— What is expected —
Every record here should be printed again exactly.

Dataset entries
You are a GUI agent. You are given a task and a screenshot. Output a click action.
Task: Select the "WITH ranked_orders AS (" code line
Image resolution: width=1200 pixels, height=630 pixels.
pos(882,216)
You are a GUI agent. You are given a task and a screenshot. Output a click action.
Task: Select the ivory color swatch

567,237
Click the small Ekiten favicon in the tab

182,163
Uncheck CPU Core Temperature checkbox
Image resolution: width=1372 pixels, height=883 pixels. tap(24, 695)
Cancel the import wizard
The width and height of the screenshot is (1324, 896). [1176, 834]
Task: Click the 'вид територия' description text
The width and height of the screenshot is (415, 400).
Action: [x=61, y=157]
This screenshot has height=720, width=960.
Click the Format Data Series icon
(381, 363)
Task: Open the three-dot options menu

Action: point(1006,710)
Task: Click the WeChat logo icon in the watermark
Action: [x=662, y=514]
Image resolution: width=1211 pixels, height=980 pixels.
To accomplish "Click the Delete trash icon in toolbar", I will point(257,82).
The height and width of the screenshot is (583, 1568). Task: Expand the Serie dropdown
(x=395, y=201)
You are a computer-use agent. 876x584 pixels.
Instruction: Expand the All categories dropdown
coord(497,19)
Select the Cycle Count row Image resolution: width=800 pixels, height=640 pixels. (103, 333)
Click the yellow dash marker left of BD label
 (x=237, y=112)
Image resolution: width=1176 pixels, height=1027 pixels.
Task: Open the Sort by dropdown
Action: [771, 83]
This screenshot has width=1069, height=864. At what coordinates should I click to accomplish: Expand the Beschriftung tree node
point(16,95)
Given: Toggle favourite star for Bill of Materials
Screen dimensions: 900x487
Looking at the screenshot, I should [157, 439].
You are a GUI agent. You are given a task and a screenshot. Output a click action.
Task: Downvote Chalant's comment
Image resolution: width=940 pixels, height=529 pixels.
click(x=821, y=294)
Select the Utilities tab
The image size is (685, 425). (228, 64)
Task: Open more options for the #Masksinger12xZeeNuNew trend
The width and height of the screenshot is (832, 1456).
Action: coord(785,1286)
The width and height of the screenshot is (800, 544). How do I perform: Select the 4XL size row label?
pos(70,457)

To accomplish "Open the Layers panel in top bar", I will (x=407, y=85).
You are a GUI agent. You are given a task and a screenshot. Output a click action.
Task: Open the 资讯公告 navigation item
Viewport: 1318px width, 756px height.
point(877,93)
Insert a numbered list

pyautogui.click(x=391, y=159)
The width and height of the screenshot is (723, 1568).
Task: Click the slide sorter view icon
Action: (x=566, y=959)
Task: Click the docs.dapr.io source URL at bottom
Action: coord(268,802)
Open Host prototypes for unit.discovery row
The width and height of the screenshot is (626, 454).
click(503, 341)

— Reply —
You are a GUI agent. You are given a task and a screenshot. Output a click action.
Task: Select the "WITH ranked_orders AS (" code line
Image resolution: width=1200 pixels, height=630 pixels.
pos(882,216)
You are a GUI agent. You are given a task and a screenshot. Output a click action.
Task: Select the ivory color swatch

567,237
Click the small Ekiten favicon in the tab

182,163
Uncheck CPU Core Temperature checkbox
Image resolution: width=1372 pixels, height=883 pixels. tap(24, 695)
Cancel the import wizard
The width and height of the screenshot is (1324, 896). [1176, 834]
Task: Click the 'вид територия' description text
The width and height of the screenshot is (415, 400).
Action: [x=61, y=157]
This screenshot has height=720, width=960.
Click the Format Data Series icon
(381, 363)
Task: Open the three-dot options menu

Action: point(1006,710)
Task: Click the WeChat logo icon in the watermark
Action: [x=662, y=514]
Image resolution: width=1211 pixels, height=980 pixels.
To accomplish "Click the Delete trash icon in toolbar", I will point(257,82).
The height and width of the screenshot is (583, 1568). Task: Expand the Serie dropdown
(x=395, y=201)
You are a computer-use agent. 876x584 pixels.
Instruction: Expand the All categories dropdown
coord(497,19)
Select the Cycle Count row Image resolution: width=800 pixels, height=640 pixels. (103, 333)
Click the yellow dash marker left of BD label
 (x=237, y=112)
Image resolution: width=1176 pixels, height=1027 pixels.
Task: Open the Sort by dropdown
Action: [771, 83]
This screenshot has width=1069, height=864. At what coordinates should I click to accomplish: Expand the Beschriftung tree node
point(16,95)
Given: Toggle favourite star for Bill of Materials
Screen dimensions: 900x487
Looking at the screenshot, I should [157, 439].
You are a GUI agent. You are given a task and a screenshot. Output a click action.
Task: Downvote Chalant's comment
Image resolution: width=940 pixels, height=529 pixels.
click(x=821, y=294)
Select the Utilities tab
The image size is (685, 425). (228, 64)
Task: Open more options for the #Masksinger12xZeeNuNew trend
The width and height of the screenshot is (832, 1456).
Action: coord(785,1286)
The width and height of the screenshot is (800, 544). How do I perform: Select the 4XL size row label?
pos(70,457)

To accomplish "Open the Layers panel in top bar", I will (x=407, y=85).
You are a GUI agent. You are given a task and a screenshot. Output a click action.
Task: Open the 资讯公告 navigation item
Viewport: 1318px width, 756px height.
point(877,93)
Insert a numbered list

pyautogui.click(x=391, y=159)
The width and height of the screenshot is (723, 1568).
Task: Click the slide sorter view icon
Action: (x=566, y=959)
Task: Click the docs.dapr.io source URL at bottom
Action: coord(268,802)
Open Host prototypes for unit.discovery row
The width and height of the screenshot is (626, 454).
click(503, 341)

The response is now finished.